Post-Market Evaluation of Smartwatch Cardiovascular Notifications
CERSI Collaborators: Stanford University (Stanford): Mintu Turakhia, MD; Robert Harrington, MD; Nigam Shah, MBBS, PhD; Tina Hernandez-Boussard, PhD; Clark Seninger, MBA; Natasha Din, MD; Krishna Pundi, MD
FDA Collaborators: Center for Devices and Radiological Health (CDRH): Anindita Saha; MiRa Jacobs, PhD; Vinay Pai, PhD, MBA; Aubrey Shick, MS; Gloria Nyankima, PhD; Jessica Paulsen; Kan Fang, MD; Jacqueline Puigbo, PhD; Charlie Yongpravat, PhD; Mary Jung, PhD, MPH; Aneesh Deoras
Project Start Date: September 2021
Regulatory Science Challenge
Many wearables that can check physical activity, heart rate, and heart rhythm are available to consumers.

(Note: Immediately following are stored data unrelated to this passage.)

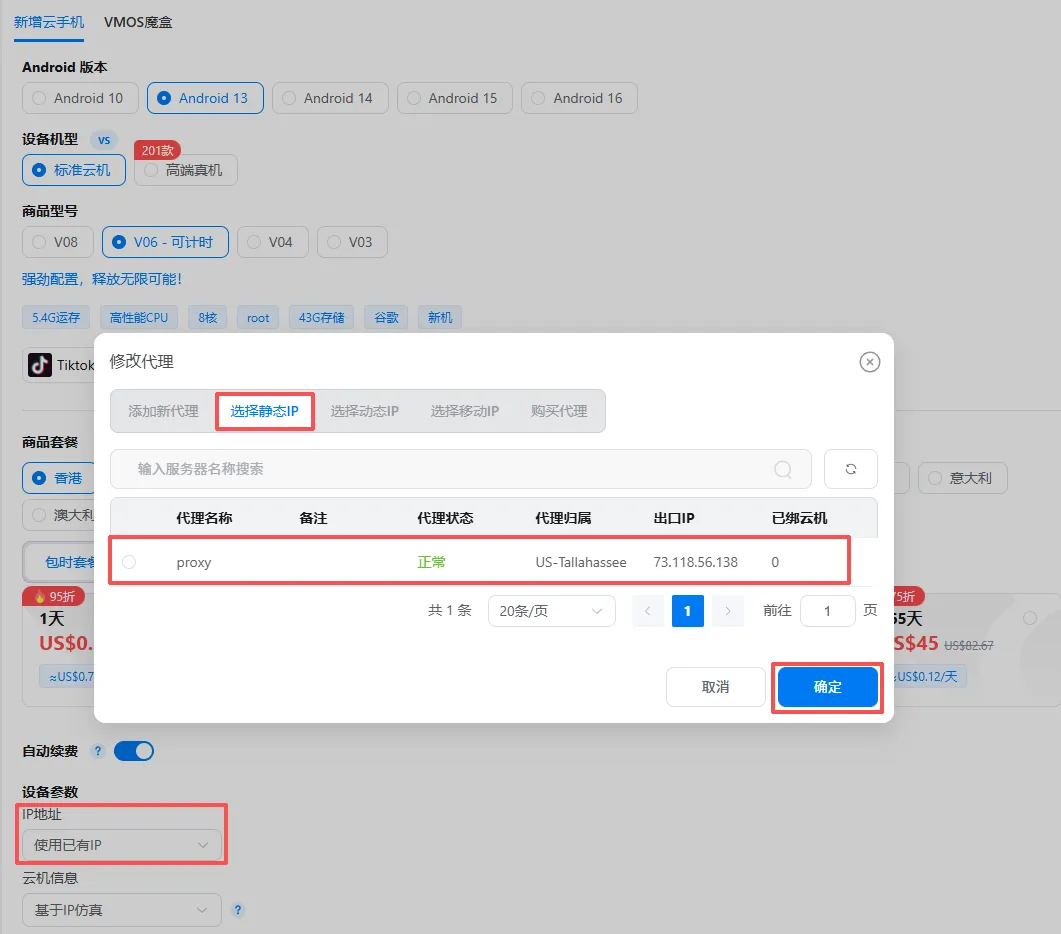Cancel the dialog with 取消
Image resolution: width=1061 pixels, height=934 pixels.
click(715, 687)
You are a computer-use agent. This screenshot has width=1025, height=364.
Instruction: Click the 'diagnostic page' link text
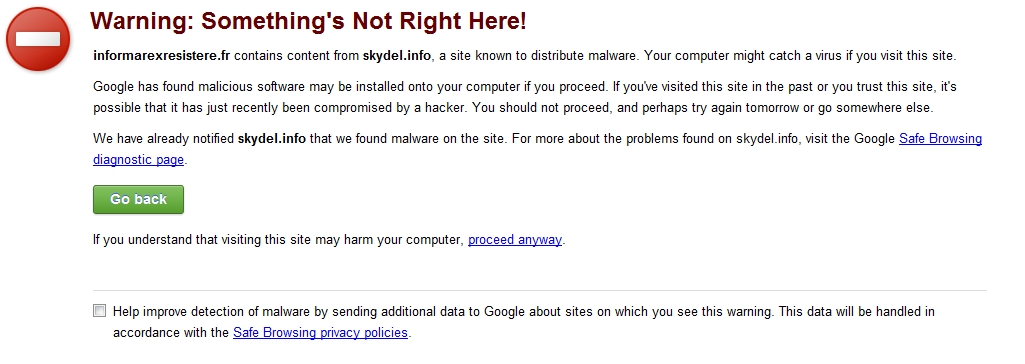139,159
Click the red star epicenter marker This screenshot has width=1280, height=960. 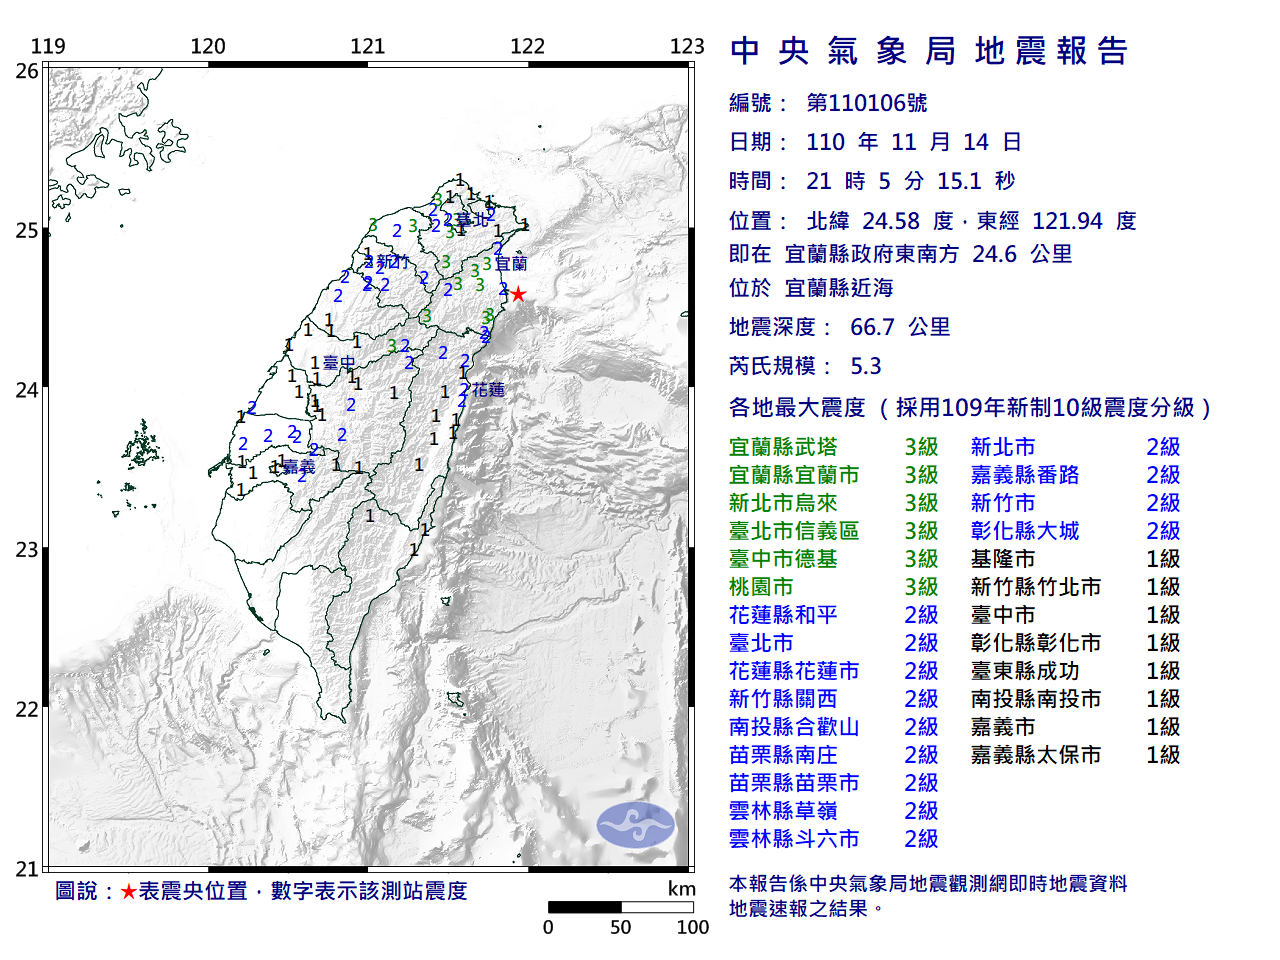[x=517, y=292]
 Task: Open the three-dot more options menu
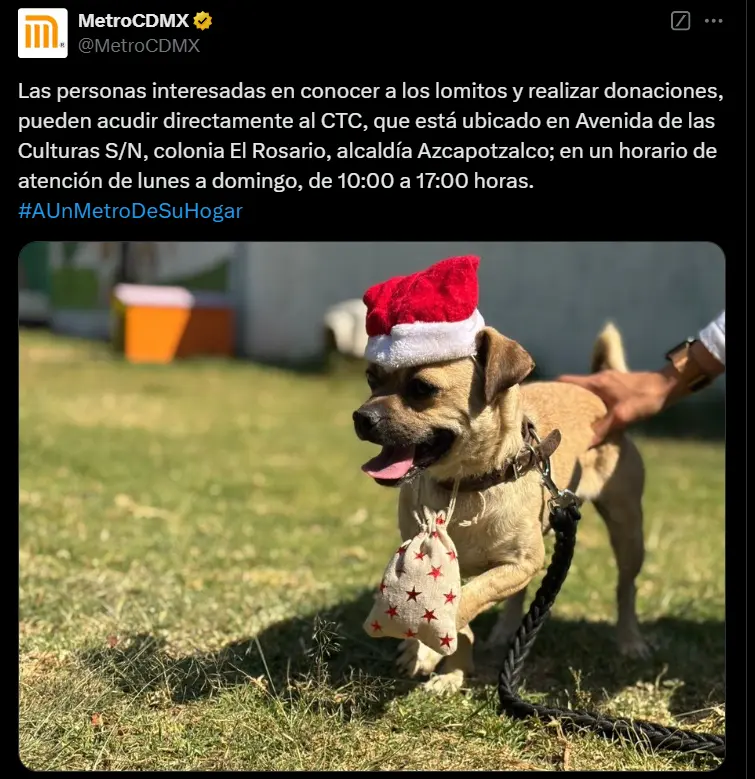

Companies like Apple, Samsung, Fitbit, and others make wearable products and medical device software that can identify heart diseases or arrhythmias, like atrial fibrillation (Afib), and give people wearing them an alert when anomalies are detected. While these wearables are not meant to provide diagnoses, when problems are found and doctors and/or patients are notified, doctors can prescribe tests, drugs, or other treatments to prevent health problems like heart failure or stroke. The FDA has authorized the software functions used with these wearable products so that they can be legally marketed and sold without a prescription.
While these software functions have been reviewed by the FDA before they were legally marketed, it is also important to continue to monitor the performance of these wearables in the real world and to understand their usage by the general population. While a notification at the right time may lead to appropriate intervention, it is possible that sometimes a notification may be false and may lead to extra medical tests or drugs. Understanding real-world usage will help the FDA better understand the long-term, real-world performance of these devices.
Project Description and Goals
Researchers aim to identify the tests and drugs patients may receive after cardiovascular notifications are received. They will use data from the electronic patient charts at Stanford Health Care System and the entire Veterans Health Administration to determine when patients talked to their doctors about these notifications. Then, researchers will find out what tests or drugs these patients were prescribed. The number of heart attacks, strokes, or other health problems diagnosed following patient receipt of wearable device notifications will also be measured. This research will help the FDA better understand the extent to which wearable product notifications inform appropriate and needed medical care that may help prevent further health problems. Over time, this work will inform the development of a road map for interpreting and using digital health technologies.